- _AIM OF THE EXERCISE_
What you should give back is every line from the one containing "Schüler*inneninformation der Schulsozialberatung" through the last line of the records below, word for word and without pictures.

[Dataset entries]
:::::
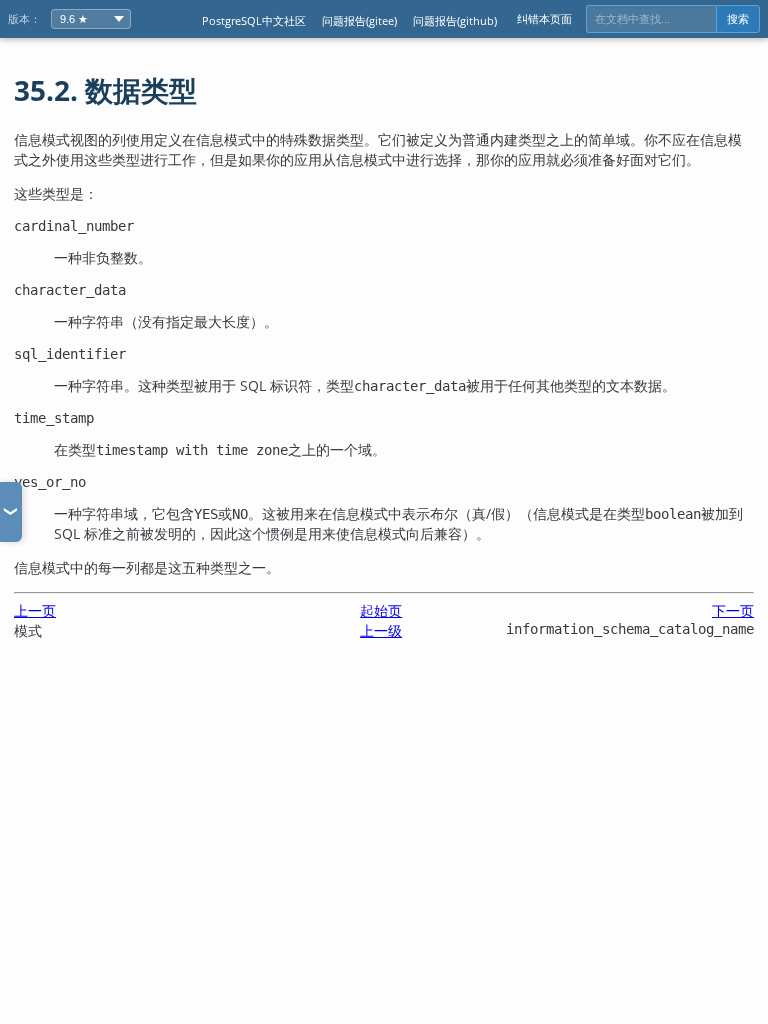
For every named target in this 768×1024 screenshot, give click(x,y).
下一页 (733, 610)
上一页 (35, 610)
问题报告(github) (455, 20)
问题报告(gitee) (359, 20)
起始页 (381, 610)
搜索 (738, 19)
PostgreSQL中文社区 (254, 20)
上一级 (381, 630)
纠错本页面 (544, 18)
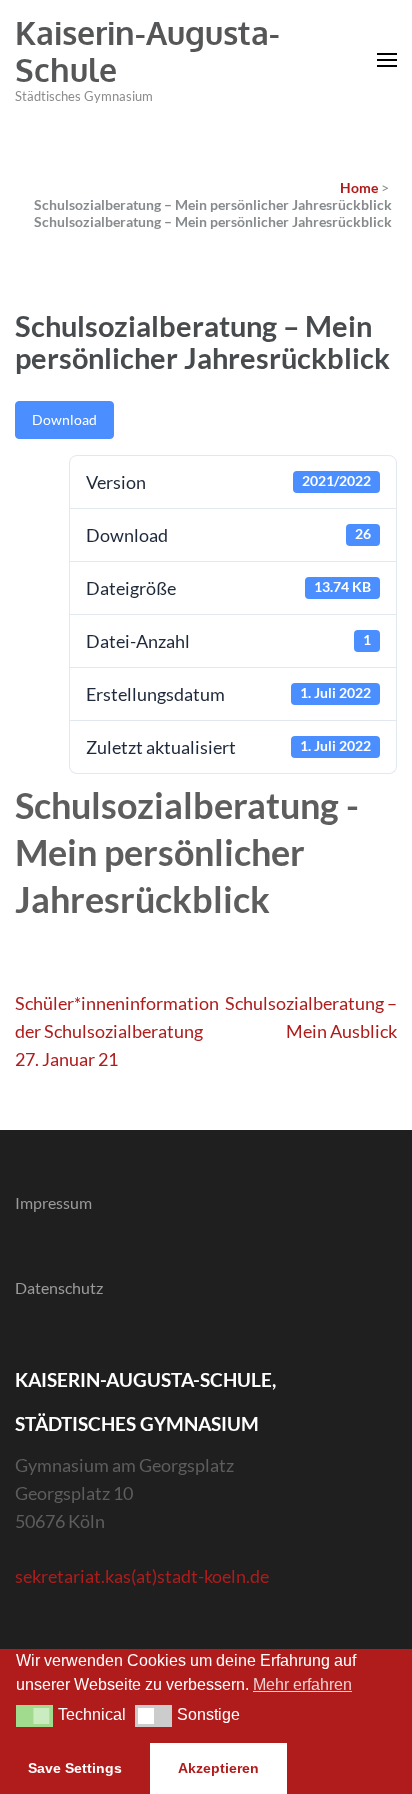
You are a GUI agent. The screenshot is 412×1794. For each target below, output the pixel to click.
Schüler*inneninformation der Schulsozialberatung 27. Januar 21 (117, 1031)
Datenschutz (59, 1287)
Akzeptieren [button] (218, 1768)
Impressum (53, 1202)
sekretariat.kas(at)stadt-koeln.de (142, 1576)
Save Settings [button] (75, 1768)
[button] (34, 1716)
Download (64, 419)
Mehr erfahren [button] (302, 1684)
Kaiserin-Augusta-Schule (147, 51)
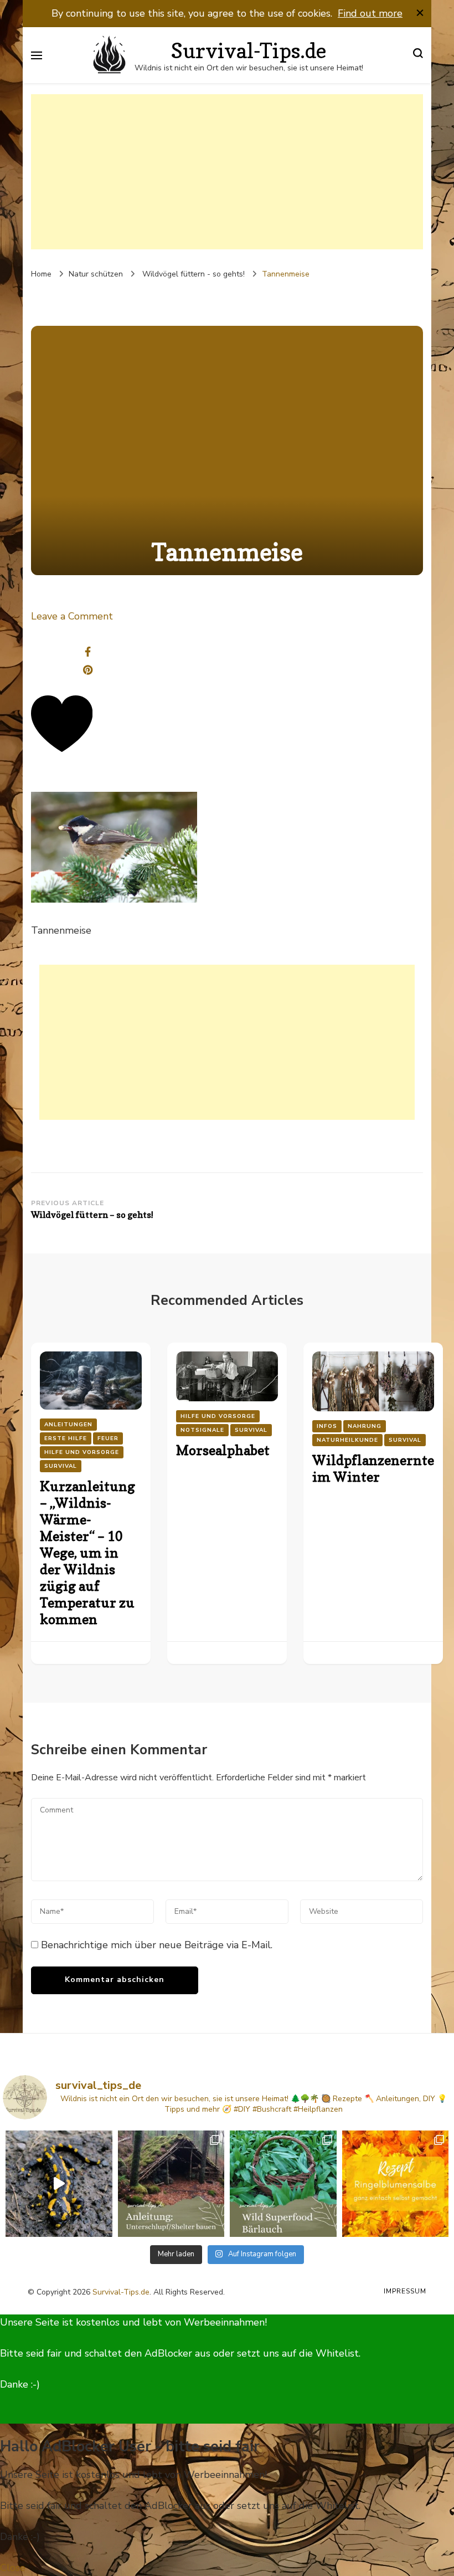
:::::
- _ANSWER TO THE EXERCISE_
Schüler*inneninformation der Schulsozialberatung 27. Januar 21 (117, 1031)
Datenschutz (59, 1287)
Akzeptieren [button] (218, 1768)
Impressum (53, 1202)
sekretariat.kas(at)stadt-koeln.de (142, 1576)
Save Settings [button] (75, 1768)
[button] (34, 1716)
Download (64, 419)
Mehr erfahren [button] (302, 1684)
Kaiserin-Augusta-Schule (147, 51)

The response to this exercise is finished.